Central Subject Registry

A central ledger of all participants entered into the platform is supported by the Subject Registry (Vaccarino et al., 2018). As a core component of this tool, medical record numbers (MRNs) or health card numbers can be encrypted on entry, allowing for the identification of common participants across studies. As participants can be identified across studies, visits and encounters, the subject registry facilitates longitudinal dataset linkages and simplified hospital-wide research participant review and oversight.

The Neuroinformatics Platform operates based upon informed participant consent, meaning that institutional REB approvals and associated informed consents govern what data can be collected, uploaded, de-identified and shared. This information is tracked in an Ethics Tracking Database, (supported through a validated REDCap instance) which contains information on the sensitivity of datasets and sharing permissions. The information in the Ethics Tracking Database is linked to each participant via the Subject Registry which allows the tracking and management of data permissions on a participant-by-participant basis.

Quality Assurance

Prompt and reproducible metrics of data quality are essential to ensuring the integrity of research data. This is supported through the Neuroinformatics Platform in the implementation of quality control and quality assurance (QC/QA) scripts launched for new data entry into data collection systems, and the presentation of data quality dashboards.
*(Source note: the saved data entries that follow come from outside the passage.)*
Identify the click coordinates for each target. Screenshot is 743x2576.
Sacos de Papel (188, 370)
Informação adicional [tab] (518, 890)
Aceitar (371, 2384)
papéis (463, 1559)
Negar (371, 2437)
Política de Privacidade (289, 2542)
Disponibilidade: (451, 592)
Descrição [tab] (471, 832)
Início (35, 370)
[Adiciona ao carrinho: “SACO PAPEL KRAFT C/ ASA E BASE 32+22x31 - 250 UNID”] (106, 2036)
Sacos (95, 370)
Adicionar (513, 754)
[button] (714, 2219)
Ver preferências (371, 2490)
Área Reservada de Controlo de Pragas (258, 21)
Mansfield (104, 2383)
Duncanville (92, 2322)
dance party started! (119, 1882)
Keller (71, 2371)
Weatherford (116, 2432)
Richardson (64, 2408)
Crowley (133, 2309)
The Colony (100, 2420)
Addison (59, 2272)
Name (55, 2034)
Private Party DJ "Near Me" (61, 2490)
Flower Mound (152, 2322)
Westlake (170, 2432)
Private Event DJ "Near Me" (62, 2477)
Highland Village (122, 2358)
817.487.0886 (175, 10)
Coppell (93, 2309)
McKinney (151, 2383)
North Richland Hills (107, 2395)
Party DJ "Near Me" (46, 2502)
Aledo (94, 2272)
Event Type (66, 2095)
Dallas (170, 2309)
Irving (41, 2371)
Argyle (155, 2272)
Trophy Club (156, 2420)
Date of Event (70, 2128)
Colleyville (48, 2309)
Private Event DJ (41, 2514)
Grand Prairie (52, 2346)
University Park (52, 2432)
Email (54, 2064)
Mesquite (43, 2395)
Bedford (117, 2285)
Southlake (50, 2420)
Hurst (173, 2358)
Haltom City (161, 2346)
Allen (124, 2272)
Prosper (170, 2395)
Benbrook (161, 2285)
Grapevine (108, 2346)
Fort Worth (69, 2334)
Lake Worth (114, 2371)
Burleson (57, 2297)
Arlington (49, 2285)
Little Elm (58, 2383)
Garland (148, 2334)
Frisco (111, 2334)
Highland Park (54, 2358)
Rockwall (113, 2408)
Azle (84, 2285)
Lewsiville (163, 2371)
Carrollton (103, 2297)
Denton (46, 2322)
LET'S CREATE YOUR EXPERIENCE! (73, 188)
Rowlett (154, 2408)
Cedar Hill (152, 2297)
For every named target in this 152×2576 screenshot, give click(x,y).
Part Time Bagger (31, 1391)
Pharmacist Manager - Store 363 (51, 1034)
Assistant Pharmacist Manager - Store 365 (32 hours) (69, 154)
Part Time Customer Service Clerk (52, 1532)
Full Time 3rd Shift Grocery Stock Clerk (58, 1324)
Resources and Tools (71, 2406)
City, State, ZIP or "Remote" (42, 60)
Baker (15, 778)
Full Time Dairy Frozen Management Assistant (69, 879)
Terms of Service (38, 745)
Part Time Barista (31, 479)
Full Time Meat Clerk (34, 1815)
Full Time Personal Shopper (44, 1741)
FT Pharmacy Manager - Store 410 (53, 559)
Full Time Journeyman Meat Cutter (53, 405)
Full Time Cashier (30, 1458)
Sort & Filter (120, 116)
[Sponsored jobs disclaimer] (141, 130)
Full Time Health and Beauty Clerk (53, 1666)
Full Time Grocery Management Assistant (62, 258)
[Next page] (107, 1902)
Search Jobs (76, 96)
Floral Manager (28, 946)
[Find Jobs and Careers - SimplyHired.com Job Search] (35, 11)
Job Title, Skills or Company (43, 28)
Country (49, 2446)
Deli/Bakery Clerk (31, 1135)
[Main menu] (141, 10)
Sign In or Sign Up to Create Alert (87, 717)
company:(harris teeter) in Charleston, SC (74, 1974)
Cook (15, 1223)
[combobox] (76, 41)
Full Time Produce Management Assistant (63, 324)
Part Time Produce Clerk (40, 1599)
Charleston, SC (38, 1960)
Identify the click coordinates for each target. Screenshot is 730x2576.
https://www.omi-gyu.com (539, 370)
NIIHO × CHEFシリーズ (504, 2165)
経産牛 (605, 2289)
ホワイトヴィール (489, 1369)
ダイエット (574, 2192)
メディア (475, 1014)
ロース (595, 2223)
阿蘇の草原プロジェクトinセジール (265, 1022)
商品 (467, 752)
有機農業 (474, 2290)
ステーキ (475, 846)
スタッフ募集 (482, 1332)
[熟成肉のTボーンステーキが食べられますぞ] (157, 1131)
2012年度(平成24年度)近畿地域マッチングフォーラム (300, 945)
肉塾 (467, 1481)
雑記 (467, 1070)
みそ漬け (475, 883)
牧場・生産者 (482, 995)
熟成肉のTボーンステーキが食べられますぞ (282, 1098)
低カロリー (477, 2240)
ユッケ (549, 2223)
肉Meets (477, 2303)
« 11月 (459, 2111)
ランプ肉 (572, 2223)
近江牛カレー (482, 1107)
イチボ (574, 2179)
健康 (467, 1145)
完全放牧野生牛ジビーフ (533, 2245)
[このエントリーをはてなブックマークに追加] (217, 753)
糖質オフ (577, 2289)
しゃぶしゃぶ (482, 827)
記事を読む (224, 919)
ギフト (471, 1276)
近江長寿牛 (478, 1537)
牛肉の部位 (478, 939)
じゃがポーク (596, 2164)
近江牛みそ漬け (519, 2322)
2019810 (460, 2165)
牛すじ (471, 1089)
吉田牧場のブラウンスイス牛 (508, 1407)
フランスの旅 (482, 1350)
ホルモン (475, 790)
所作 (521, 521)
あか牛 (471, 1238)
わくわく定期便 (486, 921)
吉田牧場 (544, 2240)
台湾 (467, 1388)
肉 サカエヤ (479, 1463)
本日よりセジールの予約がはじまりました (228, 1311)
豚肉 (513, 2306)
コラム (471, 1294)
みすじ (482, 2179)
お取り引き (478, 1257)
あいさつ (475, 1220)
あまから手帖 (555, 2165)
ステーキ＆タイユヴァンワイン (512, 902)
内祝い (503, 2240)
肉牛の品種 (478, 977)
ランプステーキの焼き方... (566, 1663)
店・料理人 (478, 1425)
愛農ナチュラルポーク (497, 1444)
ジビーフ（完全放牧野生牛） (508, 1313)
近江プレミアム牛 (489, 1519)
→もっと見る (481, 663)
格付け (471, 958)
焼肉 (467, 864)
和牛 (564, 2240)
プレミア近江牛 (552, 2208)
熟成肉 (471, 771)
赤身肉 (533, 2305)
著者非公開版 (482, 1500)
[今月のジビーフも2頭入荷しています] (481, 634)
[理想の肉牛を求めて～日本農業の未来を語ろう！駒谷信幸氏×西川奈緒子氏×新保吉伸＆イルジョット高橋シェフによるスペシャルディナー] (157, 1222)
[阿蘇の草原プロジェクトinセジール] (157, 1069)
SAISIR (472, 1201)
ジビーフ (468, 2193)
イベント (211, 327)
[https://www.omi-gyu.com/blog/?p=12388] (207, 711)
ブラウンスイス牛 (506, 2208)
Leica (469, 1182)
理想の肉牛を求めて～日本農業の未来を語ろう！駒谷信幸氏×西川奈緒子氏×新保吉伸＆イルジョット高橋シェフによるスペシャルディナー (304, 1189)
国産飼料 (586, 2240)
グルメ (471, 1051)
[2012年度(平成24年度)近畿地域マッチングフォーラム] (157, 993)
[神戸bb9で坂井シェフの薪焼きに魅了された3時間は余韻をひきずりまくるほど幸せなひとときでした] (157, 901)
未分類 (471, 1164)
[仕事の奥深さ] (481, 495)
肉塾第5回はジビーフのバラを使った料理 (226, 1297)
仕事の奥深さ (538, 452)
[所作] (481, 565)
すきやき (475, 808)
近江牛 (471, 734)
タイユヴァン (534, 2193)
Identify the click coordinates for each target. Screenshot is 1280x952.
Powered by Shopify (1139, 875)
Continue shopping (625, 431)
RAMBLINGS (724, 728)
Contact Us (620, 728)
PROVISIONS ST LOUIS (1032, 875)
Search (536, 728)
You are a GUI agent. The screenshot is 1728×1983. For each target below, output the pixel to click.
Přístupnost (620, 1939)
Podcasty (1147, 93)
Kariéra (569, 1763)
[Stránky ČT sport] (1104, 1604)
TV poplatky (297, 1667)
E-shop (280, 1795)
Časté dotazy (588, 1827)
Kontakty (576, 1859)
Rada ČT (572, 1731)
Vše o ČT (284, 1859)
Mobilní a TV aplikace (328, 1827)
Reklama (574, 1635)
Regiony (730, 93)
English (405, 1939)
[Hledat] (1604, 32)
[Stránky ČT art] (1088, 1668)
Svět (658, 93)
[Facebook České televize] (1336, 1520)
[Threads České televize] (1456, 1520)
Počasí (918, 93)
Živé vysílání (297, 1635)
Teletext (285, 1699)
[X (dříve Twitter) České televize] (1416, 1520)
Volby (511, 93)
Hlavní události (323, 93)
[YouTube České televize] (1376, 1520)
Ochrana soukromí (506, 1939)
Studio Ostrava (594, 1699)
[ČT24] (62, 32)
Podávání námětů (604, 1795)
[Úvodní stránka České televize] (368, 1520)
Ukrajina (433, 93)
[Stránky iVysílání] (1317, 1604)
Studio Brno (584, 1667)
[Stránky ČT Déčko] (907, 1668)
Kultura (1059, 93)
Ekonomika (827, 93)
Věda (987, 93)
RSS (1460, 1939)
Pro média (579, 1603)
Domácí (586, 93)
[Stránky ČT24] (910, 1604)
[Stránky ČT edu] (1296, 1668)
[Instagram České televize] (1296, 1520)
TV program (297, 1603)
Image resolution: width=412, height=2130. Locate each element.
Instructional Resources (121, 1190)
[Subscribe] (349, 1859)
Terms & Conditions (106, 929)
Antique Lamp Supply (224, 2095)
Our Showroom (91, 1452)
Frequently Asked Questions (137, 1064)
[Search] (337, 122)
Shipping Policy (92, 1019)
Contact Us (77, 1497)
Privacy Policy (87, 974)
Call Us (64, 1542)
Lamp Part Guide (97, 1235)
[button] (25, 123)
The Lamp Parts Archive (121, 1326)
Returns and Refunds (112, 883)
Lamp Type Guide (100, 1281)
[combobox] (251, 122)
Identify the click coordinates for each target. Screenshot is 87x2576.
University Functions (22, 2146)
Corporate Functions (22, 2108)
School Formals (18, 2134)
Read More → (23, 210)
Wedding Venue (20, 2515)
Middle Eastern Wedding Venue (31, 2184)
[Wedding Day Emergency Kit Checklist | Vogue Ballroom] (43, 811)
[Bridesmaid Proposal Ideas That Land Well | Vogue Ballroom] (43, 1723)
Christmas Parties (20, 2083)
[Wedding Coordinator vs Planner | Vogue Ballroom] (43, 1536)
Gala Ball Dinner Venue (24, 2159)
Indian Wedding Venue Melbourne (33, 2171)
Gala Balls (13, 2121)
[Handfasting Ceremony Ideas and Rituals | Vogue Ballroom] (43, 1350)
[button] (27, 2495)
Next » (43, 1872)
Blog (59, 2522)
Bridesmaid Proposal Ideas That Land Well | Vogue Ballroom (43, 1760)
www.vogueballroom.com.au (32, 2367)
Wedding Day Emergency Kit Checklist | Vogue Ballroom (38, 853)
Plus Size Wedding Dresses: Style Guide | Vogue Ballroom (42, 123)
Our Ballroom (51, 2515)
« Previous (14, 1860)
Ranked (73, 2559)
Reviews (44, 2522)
QC scripts and summary dashboards are a core component of the XNAT implementation. Automated QC scripts are initiated on a nightly basis, with computation coordinated through the CAMH compute cluster. These include naming convention checkers, scan protocol checkers and both human and phantom QC/QA. Functional MRI data quality is assessed using phantom and human implementations of the fBIRN pipeline from the Biomedical Informatics Research Network (Friedman and Glover, 2006; Glover et al., 2012). Structural data, specifically T1 scans are evaluated through an MRI registration pipeline that automatically registers (non-linear warping with ANTS8 every new high-resolution T1 MRI structural scan to a template and then automatically measures signal-to-noise (SNR) and contrast-to-noise (CNR) in gray matter. The pipeline also includes white matter measures and automatically measures volumes of interest using the MNI152 registration template and the LPBA40 segmentation atlas (Shattuck et al., 2008).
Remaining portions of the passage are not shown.